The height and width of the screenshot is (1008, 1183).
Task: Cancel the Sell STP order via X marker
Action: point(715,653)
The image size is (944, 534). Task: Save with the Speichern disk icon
....
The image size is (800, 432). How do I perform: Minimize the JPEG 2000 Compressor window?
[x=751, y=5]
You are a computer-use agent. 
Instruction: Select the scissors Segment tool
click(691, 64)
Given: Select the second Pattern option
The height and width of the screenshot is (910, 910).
....
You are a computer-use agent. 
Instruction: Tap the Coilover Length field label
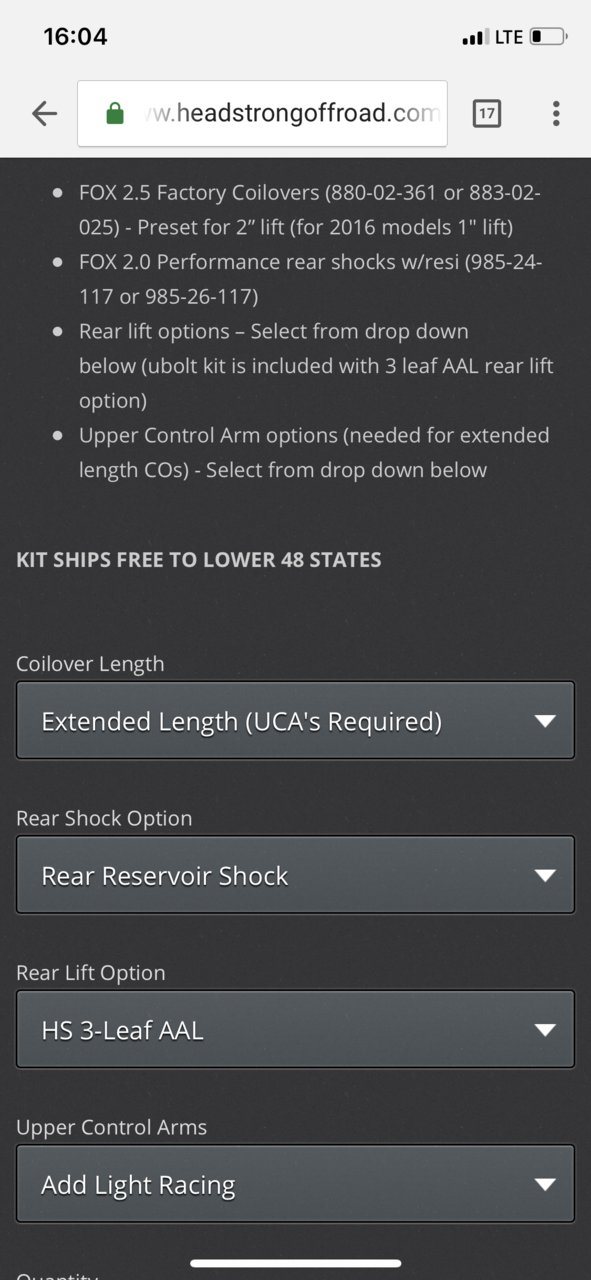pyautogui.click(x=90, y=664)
....
**Your assignment**
Of the entries above, repeat exactly the lines between the line with "Given: Select the second Pattern option" and the line with "The height and width of the screenshot is (910, 910).", inclusive, and no others.

**Response below**
Given: Select the second Pattern option
The height and width of the screenshot is (910, 910).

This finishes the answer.